It’s a new year and with that most people are pledging reform in one area of their lives or another. I set up to write this post well over a week ago. I felt ready and excited for 2017, and still am. But what I wasn’t expecting was the lows that I would feel after the holidays.
For two wonderful weeks, I was surrounded with my girls, my husband, friends and family. Wine, cheese, chocolate and more wine. Then it was January 3rd and everyone who had somewhere else to be went there. And I was home, with my baby, with a pile of recycling to go out and more toast crumbs on the floor than I thought possible. Instead of enjoying the quiet, I felt alone.

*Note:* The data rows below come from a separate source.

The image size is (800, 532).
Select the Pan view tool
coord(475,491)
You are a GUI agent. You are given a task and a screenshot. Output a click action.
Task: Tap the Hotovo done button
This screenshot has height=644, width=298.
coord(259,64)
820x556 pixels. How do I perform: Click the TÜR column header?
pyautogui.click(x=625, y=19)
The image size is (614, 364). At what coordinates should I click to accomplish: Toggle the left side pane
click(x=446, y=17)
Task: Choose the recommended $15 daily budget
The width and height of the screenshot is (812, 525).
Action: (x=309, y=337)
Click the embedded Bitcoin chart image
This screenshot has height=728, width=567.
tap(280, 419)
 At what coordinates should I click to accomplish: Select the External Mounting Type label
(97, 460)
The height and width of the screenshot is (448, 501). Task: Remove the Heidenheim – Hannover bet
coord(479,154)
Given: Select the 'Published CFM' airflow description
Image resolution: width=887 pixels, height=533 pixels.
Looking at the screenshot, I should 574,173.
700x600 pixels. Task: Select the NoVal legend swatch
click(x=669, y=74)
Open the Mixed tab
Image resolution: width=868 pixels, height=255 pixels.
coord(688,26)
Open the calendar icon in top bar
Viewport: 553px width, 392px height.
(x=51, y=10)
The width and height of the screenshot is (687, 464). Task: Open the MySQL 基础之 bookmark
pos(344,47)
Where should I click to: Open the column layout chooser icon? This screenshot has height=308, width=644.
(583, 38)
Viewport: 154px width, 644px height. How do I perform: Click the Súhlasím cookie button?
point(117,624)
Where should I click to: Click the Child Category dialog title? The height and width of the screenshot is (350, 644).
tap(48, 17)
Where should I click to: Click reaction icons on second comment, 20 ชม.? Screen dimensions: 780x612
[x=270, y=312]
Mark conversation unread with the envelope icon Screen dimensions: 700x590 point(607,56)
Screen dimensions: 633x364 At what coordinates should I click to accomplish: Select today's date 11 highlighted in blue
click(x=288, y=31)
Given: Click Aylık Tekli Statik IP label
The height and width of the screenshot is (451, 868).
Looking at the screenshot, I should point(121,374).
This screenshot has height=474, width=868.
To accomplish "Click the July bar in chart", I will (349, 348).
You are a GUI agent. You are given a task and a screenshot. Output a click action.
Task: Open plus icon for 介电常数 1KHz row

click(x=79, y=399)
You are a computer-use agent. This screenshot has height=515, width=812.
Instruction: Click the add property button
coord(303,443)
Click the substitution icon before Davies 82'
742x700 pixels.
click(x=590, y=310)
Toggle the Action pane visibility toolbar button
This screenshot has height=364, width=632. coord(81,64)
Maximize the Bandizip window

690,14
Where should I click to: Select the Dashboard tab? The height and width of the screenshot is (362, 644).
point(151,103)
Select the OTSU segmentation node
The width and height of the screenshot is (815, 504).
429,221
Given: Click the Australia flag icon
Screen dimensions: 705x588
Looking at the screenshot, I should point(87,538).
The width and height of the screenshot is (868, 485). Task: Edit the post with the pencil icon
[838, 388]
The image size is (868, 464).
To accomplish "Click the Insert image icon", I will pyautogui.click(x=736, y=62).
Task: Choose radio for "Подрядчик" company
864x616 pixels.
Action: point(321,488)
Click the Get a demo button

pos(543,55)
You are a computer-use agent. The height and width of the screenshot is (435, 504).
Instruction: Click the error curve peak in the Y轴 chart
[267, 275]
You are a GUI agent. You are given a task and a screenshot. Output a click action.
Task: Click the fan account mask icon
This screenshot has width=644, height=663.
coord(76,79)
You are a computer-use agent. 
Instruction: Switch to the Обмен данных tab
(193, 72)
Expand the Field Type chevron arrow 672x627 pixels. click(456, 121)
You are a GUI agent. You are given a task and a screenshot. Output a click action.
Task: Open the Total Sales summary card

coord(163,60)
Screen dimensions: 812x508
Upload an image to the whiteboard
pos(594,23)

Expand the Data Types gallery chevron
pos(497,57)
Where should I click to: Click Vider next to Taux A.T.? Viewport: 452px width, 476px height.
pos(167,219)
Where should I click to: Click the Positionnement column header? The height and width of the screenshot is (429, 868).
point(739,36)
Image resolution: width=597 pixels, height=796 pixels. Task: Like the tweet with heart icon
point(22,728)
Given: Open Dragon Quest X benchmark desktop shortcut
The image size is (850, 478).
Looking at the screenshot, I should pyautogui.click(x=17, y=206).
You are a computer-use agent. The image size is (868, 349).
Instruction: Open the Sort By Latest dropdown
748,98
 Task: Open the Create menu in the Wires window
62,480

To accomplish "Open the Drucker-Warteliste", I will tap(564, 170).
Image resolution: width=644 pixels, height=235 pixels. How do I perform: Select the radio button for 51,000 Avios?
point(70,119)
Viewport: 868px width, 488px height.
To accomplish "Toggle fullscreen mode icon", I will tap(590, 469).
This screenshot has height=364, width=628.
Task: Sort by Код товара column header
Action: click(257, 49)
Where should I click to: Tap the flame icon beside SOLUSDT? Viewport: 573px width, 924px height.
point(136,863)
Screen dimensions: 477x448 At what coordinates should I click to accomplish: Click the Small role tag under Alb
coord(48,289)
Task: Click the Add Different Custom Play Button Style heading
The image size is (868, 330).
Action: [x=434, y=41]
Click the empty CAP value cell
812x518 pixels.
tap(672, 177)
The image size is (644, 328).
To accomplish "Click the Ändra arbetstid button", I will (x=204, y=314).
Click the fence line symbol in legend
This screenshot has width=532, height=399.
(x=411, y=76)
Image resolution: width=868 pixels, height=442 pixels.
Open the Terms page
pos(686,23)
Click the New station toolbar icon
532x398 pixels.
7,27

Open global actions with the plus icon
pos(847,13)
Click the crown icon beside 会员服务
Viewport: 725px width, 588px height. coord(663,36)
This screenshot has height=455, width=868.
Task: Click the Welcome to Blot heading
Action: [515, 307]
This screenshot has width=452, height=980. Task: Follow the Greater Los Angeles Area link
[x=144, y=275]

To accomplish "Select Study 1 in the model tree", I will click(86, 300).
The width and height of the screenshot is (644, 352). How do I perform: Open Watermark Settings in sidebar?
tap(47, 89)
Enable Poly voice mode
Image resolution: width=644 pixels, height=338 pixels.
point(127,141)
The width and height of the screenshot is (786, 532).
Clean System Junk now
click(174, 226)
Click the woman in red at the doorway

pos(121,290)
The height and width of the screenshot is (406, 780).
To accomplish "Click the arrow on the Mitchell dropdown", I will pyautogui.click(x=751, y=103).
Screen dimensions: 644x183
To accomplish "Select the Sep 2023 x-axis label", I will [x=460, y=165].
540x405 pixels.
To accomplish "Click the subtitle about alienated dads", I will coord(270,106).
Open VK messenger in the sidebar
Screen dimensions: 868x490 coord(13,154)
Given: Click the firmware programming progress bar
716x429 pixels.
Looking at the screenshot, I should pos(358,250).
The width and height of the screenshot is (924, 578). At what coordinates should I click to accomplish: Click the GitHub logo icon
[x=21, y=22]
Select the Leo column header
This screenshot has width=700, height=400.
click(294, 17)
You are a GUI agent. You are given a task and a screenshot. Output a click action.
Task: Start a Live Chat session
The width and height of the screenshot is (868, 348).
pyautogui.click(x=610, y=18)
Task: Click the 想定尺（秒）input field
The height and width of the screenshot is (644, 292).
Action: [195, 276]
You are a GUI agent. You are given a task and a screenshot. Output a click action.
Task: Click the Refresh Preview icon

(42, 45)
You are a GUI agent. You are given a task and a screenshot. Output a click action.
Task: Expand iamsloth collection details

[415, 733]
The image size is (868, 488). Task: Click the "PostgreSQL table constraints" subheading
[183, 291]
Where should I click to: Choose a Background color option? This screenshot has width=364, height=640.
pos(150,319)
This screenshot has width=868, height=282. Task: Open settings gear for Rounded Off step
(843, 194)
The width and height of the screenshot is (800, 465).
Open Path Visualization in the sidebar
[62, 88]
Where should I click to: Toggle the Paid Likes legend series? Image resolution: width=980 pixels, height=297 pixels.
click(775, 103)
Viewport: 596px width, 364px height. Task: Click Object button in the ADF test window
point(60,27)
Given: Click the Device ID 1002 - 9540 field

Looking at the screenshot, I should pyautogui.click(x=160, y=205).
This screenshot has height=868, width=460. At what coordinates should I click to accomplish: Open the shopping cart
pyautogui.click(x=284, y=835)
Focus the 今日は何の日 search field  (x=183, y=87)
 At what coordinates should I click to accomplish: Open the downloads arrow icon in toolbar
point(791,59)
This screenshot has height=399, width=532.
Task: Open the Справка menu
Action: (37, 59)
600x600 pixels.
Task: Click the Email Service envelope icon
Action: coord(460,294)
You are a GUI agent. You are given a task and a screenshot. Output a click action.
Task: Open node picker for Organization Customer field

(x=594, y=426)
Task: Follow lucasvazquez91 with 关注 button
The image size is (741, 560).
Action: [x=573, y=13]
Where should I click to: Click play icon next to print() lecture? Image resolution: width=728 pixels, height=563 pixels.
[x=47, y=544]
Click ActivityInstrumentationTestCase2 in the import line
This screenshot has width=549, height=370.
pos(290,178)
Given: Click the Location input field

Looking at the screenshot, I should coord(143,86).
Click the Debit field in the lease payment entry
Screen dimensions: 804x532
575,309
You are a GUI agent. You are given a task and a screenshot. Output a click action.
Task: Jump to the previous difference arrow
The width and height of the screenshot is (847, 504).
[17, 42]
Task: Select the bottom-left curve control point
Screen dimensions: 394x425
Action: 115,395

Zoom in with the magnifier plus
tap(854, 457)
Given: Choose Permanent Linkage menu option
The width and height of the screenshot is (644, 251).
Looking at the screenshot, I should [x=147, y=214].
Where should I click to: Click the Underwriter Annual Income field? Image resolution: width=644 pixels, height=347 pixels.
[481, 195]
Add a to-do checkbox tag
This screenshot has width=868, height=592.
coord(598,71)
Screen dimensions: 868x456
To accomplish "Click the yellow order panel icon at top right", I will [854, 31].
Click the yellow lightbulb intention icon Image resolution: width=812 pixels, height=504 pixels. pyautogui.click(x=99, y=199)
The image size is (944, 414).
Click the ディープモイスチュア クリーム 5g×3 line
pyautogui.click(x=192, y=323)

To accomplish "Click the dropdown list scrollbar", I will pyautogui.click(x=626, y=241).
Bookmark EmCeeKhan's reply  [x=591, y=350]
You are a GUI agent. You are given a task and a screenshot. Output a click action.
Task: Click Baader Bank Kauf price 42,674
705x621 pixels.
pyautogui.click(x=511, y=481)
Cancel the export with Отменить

In the days since everyone got back to their own lives, I have avoided a lot of domestics that I should have been doing, favouring instead to walk in the cold to buy a coffee and meet up with a friend, then panicking that I haven’t done anything to contribute to the care of our home. It’s a vicious cycle. The good news is that I can feel myself coming out of this funk. The sun has been out, and the weekend is approaching where I will spend time with my best friends and watch my girls enjoy swimming lessons.
With a toddler and infant at home, it is hard to put emphasis on looking after myself and not feeling guilty about the laundry et al. In 2017, my intention is to put more emphasis on self-care. And by self-care, I mean on my mental and emotional self… but if I get a few manicures along the way all the better.
The Mommy Collective is a large part of me mental self-care; it means that I have to take the time to listen to what is going on in my head and my heart and allowing myself the time I need to decompress, evaluate and be present to what is going on in my life.
A few of the things that I am committed to changing or incorporating into my daily routine are as follows:
- Start the day with a positive intention and affirmation
- Create space in the calendar to focus on projects that are important to me and that bring me joy
- Less is more – declutter home and minimalize wardrobe
- Read and write everyday
It’s not a long list and theorietically, it doesn’t seem especially hard when I look at these four things jotted down. But if you have kids, you know how difficult it is to even go to the bathroom alone, forget reading.
As I write this now, two weeks in to 2017, I am releasing myself from the guilt I had about not posting on January 1st about all the amazing things I was going to tackle in this new year. Now, two weeks later, I have a more humble and realistic vision for what I need this year and I’m proud of it.